• INSTRUCTIONS FOR THE TASK
From the line with "The height and width of the screenshot is (952, 1288)." through the line with "Given: Open the Show EFR Subtype dropdown", inclusive, return each line of the data below exactly and leave the rest out.

• SUPPLIED RECORDS

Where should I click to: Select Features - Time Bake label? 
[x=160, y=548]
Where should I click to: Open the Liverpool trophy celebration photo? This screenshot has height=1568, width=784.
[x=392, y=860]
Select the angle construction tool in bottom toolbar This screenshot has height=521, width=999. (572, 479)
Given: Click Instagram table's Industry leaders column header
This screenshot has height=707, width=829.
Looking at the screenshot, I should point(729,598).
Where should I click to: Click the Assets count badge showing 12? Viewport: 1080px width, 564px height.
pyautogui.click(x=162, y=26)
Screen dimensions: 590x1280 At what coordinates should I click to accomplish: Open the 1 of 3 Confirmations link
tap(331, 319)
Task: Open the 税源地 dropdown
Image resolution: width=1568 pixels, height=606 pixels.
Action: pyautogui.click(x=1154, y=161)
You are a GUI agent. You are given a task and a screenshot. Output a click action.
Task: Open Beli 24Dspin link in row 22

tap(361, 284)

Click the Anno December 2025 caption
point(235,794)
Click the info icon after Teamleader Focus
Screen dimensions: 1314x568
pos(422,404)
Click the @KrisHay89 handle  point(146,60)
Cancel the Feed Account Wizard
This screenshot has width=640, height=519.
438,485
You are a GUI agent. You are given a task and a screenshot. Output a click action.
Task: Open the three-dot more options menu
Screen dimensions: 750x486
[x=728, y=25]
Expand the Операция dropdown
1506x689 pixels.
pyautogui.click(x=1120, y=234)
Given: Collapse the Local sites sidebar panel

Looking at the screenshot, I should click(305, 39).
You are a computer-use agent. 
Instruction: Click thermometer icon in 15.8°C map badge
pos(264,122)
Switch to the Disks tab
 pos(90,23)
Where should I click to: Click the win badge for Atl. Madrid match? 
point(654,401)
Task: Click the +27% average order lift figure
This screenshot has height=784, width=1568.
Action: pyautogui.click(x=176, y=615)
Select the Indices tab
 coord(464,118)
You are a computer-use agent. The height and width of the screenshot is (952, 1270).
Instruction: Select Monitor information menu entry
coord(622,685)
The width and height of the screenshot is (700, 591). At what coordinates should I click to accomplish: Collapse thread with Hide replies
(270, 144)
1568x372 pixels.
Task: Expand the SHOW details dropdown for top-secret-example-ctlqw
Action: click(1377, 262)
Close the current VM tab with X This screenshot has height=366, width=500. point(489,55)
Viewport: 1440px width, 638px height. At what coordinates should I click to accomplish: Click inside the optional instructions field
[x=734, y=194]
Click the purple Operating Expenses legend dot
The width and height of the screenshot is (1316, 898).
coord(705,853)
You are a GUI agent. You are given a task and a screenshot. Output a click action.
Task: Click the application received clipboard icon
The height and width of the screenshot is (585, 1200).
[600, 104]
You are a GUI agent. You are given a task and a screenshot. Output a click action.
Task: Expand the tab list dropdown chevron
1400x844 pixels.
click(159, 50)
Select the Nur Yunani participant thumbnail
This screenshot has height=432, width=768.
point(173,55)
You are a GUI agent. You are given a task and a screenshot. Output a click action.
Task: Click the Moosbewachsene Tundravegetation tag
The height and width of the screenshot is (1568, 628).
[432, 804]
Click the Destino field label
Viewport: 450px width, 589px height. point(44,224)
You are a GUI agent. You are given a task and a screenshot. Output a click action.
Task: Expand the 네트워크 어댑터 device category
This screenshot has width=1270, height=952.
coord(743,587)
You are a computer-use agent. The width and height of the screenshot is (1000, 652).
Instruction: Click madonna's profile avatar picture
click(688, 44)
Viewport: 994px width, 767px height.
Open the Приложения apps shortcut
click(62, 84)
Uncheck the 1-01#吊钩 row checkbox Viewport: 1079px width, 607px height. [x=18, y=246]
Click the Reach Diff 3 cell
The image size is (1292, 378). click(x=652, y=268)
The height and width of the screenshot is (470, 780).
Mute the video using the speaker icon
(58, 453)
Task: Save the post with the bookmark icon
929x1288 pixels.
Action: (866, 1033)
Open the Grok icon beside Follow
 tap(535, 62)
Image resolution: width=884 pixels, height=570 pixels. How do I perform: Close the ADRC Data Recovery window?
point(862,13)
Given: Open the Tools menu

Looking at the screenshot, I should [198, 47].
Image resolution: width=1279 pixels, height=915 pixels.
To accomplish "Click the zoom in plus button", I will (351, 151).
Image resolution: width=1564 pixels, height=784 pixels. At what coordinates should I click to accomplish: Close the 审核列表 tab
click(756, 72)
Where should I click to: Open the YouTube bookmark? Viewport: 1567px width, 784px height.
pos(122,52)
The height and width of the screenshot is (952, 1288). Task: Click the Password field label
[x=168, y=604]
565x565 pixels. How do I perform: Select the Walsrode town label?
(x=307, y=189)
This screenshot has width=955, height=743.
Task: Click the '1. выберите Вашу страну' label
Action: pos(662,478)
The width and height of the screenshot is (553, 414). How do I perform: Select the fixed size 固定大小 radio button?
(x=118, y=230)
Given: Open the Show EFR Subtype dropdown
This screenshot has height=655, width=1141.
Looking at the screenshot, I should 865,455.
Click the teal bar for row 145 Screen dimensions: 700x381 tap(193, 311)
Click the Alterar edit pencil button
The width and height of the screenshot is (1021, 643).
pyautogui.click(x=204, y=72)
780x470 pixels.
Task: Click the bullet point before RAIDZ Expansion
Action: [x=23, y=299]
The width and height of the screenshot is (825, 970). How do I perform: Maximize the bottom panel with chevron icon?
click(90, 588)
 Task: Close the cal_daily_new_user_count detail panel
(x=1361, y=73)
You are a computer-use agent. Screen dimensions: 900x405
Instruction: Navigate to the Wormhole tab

• ANSWER TO THIS EXERCISE
The height and width of the screenshot is (952, 1288). Task: Click the Password field label
[x=168, y=604]
565x565 pixels. How do I perform: Select the Walsrode town label?
(x=307, y=189)
This screenshot has width=955, height=743.
Task: Click the '1. выберите Вашу страну' label
Action: pos(662,478)
The width and height of the screenshot is (553, 414). How do I perform: Select the fixed size 固定大小 radio button?
(x=118, y=230)
Given: Open the Show EFR Subtype dropdown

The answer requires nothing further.